J’ai écrit il y a quelque temps que je ne croyais pas impossible une coalition CDU-AfD, même si je la pensais peu probable. Je viens de découvrir, en réponse, sur Polémia, un article de François Stecher, ancien correspondant allemand pour Polémia, qui m’y fait passer pour un écolier n’ayant pas tout compris, avec une certaine condescendance, bien qu’il n’ait plus écrit sur ce site depuis 3 ans. D’où mon besoin de clarifier les choses.

Ci-dessous le lien vers mon article initial, puis la réponse de Stecher :

https://www.polemia.com/coalition-entre-lafd-et-les-conservateurs-en-allemagne-un-tournant-majeur/

https://www.polemia.com/allemagne-limpossible-alliance-entre-les-conservateurs-et-lafd/

 


1. Sur l’hypothèse d’une coalition « noire et bleue »


François Stecher semble balayer d’un revers de main l’idée d’une coalition CDU-CSU et AfD, la qualifiant d’« aberration ». Cependant, il ignore volontairement les dynamiques actuelles de la politique allemande, où des alliances jugées inenvisageables par le passé peuvent, sous certaines conditions, devenir des options viables. La rigidité de son rejet ne permet pas d’appréhender la fluidité des relations politiques en période électorale, où des considérations stratégiques imprévues peuvent rapidement modifier les lignes de coalition. D’autant plus que la montée de l’AfD, bien que critiquée par de nombreux analystes, reste un phénomène complexe qui mérite une analyse plus nuancée que celle d’une simple « aberration ».

N.B. : (Le chancelier allemand Olaf Scholz (SPD) estimait le 31 janvier dans Zeit Online qu’il était possible que la CDU/CSU forme un gouvernement avec l’AfD dès cet automne. « Après des discussions de coalition « pro-forma » avec d’autres partis, cela pourrait arriver, avait-il déclaré. Lorsqu’on lui a demandé quand il pensait que cela serait envisageable, il a répondu : « En octobre par exemple »;

( https://www.zeit.de/politik/deutschland/2025-01/olaf-scholz-alles-gesagt )

 


2. Sur l’impact des attaques de migrants


Stecher fait une affirmation péremptoire selon laquelle les récentes attaques de migrants ne bouleverseront pas les résultats des élections. C’est là un jugement un peu précipité. Si l’on se penche sur l’histoire récente de la politique allemande, il est difficile de sous-estimer la capacité des événements marquants – notamment les crises migratoires – à redéfinir les équilibres électoraux. Bien sûr, les sondages actuels peuvent sembler stables, mais il est important de reconnaître la volatilité potentielle de l’opinion publique dans un contexte aussi sensible. Cette affirmation manque d’une analyse plus fine des tendances sous-jacentes qui pourraient émerger à la suite de tels événements.

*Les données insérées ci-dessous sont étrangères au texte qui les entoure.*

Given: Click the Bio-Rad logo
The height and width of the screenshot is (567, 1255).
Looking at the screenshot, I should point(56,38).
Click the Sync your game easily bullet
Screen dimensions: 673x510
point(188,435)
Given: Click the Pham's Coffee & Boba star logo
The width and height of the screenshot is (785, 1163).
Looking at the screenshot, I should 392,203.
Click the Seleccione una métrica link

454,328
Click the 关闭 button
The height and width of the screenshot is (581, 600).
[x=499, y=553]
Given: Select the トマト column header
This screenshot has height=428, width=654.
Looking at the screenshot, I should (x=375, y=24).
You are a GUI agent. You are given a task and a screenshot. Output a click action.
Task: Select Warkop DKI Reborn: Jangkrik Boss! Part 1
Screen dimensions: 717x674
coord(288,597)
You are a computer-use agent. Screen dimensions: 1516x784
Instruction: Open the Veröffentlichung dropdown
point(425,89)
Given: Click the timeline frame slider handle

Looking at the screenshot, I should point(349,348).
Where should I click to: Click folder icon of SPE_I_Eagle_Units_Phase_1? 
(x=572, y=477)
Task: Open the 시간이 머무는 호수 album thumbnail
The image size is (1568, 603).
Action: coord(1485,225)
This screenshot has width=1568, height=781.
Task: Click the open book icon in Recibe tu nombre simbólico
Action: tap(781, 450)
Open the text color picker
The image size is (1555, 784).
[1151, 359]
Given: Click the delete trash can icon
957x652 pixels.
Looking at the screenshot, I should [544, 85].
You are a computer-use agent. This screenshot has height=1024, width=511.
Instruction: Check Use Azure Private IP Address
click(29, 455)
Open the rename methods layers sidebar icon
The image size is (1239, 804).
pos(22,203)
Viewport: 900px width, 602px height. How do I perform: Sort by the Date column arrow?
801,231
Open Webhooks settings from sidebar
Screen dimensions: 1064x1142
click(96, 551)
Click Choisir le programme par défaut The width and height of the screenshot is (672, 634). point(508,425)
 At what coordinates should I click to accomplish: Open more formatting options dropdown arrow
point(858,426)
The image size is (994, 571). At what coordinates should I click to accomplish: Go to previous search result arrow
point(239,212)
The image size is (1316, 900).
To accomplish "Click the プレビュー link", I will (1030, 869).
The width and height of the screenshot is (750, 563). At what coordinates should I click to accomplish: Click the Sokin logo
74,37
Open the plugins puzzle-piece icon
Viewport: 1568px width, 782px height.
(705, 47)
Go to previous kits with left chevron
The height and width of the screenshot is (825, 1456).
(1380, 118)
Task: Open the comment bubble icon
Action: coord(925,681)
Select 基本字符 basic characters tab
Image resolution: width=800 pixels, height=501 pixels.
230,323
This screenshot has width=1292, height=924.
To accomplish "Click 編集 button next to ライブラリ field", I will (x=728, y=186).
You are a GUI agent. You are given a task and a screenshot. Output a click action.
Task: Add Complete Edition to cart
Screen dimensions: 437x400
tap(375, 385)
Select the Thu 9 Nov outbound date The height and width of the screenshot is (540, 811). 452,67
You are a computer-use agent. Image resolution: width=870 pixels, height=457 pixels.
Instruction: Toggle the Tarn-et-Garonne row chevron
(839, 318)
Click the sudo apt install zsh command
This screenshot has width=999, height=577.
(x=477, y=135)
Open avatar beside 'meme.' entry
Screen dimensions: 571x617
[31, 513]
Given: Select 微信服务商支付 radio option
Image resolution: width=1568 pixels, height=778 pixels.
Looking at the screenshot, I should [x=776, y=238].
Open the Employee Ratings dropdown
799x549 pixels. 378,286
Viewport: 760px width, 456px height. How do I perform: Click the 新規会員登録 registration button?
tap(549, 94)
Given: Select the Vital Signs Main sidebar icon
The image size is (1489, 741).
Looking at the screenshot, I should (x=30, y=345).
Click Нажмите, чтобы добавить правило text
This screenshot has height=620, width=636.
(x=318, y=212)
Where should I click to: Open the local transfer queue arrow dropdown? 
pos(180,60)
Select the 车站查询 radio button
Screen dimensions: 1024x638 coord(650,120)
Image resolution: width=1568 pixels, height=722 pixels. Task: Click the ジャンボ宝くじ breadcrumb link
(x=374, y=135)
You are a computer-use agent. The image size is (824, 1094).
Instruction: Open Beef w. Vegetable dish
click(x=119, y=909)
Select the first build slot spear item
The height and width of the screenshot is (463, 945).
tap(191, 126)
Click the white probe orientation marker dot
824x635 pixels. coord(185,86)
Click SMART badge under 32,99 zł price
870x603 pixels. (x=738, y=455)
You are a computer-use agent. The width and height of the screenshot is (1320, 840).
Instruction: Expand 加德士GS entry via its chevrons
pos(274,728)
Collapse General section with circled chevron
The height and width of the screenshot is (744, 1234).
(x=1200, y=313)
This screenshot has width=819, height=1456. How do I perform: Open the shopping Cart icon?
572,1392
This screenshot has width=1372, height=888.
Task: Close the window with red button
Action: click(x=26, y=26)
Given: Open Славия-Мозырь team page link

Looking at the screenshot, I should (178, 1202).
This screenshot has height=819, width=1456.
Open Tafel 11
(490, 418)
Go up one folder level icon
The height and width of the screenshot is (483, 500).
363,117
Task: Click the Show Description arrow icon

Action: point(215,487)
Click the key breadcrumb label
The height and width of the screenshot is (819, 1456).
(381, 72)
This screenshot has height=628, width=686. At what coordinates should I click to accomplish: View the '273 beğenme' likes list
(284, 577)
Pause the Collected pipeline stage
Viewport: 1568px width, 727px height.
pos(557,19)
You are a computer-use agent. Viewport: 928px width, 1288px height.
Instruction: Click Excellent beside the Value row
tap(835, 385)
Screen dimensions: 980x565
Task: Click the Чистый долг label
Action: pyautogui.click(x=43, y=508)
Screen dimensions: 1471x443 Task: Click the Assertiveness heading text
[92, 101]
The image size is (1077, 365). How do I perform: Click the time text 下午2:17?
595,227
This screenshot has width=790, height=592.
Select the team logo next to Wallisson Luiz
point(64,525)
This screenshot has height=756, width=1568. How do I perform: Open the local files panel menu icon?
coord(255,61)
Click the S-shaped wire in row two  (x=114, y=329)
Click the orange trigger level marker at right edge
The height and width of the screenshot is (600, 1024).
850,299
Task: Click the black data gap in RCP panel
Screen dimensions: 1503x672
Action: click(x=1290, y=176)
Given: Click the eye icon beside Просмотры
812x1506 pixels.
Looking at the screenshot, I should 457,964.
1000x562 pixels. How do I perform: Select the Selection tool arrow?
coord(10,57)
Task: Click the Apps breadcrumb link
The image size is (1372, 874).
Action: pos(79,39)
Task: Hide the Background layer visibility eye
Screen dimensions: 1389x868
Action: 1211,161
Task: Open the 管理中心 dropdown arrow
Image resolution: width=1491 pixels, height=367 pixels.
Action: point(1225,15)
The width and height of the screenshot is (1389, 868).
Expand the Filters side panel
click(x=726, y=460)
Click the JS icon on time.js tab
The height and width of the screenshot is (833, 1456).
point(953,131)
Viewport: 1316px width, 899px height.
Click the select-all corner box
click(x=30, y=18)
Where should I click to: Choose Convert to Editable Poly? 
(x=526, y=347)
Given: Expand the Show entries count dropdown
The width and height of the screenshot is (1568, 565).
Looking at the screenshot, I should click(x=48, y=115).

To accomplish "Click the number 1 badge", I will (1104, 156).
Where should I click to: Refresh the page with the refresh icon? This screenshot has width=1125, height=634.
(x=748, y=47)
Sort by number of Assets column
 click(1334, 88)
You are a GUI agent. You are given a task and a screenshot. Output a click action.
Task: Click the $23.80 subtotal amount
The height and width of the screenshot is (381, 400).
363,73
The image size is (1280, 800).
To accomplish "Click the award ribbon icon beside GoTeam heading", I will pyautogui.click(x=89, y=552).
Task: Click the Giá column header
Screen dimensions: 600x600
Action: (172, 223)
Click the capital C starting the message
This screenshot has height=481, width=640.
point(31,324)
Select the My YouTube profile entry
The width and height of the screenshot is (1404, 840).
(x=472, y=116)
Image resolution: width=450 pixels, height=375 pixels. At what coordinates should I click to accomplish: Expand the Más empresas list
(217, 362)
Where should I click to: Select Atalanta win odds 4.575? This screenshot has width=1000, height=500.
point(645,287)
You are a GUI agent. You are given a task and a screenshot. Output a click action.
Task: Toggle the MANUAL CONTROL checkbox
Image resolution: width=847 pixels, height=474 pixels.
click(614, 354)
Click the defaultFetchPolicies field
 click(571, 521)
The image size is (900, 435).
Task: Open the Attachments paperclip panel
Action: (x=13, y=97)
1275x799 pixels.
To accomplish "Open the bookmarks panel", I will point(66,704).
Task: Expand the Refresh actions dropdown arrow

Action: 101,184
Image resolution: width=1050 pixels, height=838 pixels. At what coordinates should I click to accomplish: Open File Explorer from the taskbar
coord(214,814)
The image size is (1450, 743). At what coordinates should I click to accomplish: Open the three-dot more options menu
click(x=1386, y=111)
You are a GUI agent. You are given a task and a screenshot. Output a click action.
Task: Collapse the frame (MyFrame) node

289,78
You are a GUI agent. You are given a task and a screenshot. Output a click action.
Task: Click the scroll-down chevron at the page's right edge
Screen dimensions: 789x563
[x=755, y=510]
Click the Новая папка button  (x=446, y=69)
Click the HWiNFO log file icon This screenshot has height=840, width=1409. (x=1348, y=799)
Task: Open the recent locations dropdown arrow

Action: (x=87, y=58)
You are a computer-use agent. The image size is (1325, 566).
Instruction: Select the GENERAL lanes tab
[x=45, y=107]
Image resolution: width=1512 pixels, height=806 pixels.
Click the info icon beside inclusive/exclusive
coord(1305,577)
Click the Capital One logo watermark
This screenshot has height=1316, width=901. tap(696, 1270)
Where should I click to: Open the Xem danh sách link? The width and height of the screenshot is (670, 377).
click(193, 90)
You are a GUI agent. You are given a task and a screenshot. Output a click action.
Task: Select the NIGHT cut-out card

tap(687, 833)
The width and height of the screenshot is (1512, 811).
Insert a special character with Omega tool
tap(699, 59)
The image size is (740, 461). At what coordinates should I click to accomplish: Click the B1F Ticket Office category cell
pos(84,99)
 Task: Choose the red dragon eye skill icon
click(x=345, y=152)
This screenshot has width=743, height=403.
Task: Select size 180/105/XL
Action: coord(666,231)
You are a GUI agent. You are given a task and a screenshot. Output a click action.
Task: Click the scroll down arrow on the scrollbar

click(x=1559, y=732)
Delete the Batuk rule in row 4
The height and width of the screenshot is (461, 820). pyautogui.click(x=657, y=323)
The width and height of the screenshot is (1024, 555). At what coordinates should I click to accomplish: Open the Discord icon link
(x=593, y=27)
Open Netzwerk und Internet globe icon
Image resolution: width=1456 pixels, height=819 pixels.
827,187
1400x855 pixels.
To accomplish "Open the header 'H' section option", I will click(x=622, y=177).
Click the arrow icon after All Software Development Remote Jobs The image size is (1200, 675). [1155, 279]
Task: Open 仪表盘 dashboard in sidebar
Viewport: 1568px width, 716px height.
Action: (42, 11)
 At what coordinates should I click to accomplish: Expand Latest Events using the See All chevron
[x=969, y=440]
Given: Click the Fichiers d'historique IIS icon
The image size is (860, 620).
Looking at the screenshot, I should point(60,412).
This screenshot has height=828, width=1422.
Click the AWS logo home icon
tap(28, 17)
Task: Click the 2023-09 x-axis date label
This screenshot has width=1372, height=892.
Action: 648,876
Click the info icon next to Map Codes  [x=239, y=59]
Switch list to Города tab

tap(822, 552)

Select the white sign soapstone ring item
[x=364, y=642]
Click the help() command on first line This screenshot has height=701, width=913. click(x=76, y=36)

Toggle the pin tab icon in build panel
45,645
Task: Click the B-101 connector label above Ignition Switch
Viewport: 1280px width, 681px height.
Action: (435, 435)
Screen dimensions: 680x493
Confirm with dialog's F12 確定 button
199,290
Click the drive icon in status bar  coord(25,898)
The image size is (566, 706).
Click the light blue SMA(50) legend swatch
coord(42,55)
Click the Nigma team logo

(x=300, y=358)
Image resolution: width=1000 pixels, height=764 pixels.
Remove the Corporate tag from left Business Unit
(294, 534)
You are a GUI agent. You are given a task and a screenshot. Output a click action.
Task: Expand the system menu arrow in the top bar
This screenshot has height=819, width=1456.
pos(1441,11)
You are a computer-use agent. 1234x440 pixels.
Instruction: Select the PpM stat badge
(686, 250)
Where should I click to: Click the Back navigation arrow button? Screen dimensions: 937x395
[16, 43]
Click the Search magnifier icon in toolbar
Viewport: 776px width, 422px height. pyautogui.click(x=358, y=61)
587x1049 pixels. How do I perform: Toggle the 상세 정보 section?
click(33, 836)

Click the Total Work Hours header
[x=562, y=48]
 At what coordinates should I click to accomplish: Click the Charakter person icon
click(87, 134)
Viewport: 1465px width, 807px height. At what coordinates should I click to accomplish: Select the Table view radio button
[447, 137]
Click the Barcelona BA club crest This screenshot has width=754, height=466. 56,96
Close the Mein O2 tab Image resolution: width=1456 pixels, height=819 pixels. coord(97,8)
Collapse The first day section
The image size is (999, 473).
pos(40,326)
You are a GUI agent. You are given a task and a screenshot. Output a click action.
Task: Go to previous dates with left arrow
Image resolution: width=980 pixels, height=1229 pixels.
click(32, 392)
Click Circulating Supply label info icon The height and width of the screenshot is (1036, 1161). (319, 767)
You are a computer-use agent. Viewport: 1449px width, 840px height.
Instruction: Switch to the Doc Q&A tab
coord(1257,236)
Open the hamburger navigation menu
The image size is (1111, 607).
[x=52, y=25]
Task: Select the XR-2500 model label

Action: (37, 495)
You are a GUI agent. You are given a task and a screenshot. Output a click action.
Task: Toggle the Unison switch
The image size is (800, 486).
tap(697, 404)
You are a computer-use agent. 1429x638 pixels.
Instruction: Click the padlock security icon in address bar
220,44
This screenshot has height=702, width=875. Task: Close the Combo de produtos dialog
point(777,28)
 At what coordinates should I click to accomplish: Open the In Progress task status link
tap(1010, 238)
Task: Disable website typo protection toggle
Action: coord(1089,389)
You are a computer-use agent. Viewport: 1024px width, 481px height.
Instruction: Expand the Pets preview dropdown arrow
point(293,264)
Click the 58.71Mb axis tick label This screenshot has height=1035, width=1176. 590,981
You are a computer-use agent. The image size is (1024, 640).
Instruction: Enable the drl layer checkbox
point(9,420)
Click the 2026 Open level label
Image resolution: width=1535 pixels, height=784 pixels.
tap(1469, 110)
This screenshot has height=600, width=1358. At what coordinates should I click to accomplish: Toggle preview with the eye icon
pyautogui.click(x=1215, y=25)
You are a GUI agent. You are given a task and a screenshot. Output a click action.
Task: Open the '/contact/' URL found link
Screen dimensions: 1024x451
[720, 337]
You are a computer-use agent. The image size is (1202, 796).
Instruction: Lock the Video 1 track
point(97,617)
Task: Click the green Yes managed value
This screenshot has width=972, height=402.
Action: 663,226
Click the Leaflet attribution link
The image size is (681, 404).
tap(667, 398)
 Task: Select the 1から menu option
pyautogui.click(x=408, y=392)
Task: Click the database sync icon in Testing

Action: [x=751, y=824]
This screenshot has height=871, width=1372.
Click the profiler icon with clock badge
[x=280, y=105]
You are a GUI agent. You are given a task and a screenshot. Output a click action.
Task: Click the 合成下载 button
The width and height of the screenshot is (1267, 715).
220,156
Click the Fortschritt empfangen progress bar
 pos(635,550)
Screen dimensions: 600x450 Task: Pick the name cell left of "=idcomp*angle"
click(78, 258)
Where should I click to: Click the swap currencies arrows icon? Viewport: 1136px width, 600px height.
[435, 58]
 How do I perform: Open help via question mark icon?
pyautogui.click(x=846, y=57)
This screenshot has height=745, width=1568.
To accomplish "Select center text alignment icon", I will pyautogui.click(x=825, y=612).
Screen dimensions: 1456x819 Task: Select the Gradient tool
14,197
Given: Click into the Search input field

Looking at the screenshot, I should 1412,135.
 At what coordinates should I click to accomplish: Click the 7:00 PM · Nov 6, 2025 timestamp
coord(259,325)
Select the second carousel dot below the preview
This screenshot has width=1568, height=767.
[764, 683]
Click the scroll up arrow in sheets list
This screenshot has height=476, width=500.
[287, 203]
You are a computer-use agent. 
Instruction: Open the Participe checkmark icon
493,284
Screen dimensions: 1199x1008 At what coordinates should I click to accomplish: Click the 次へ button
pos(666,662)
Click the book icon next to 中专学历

3. Sur la coalition CDU-CSU et SPD

L’idée que Merz se tournerait vers une coalition avec la SPD comme « la moins mauvaise option » semble réduire la complexité des équilibres politiques à une simple analyse de survie électorale. Stecher suggère que cette option serait la plus viable, mais il passe sous silence les implications profondes qu’une telle alliance aurait pour l’identité politique des deux partis. Une telle coalition, bien que théoriquement possible, pourrait entraîner des tensions internes plus profondes qu’il n’en a conscience, particulièrement en ce qui concerne les questions économiques, sociales et migratoires. Ce que Stecher néglige ici, c’est la capacité des partis à redéfinir leurs alliances en fonction de nouvelles priorités politiques, parfois contre l’avis de leurs bases électorales traditionnelles. Une lecture plus approfondie des rapports de force internes aurait permis de mieux saisir les enjeux de cette option.


4. Sur les petites coalitions et les tensions internes


En se concentrant sur les tensions potentielles, Stecher semble faire le pari que les alliances au sein de la SPD, FDP et autres partis ne peuvent aboutir qu’à un blocage ou à des conflits ouverts. Ce type de raisonnement présuppose que les négociations de coalition ne se font que sur la base de divergences insurmontables. Or, l’histoire a montré que, même dans des contextes de tensions internes, les partis allemands savent faire preuve de pragmatisme et d’adaptabilité pour parvenir à des compromis fonctionnels. Stecher pourrait donc élargir son analyse en tenant compte de la flexibilité institutionnelle et stratégique des partis, plutôt que de se focaliser sur un climat de guerre interne inévitable.


5. Sur la coalition « noire-verte »


Enfin, l’idée qu’une coalition CDU-CSU et les Verts serait « impensable » semble, elle aussi, faire abstraction de la réalité des évolutions récentes dans le paysage politique. Si l’on admet que l’électorat traditionnel de la CDU-CSU pourrait être réticent à une telle alliance, il est réducteur de supposer qu’un rapprochement avec les Verts entraînerait inévitablement une rupture massive dans l’électorat de l’Union. De plus, la politique étant un terrain en perpétuelle évolution, les partis pourraient trouver des terrains d’entente nouveaux sur des questions telles que l’environnement ou la transition énergétique. Une approche plus subtile aurait permis d’explorer les stratégies possibles, au-delà d’une simple analyse de risques électoraux.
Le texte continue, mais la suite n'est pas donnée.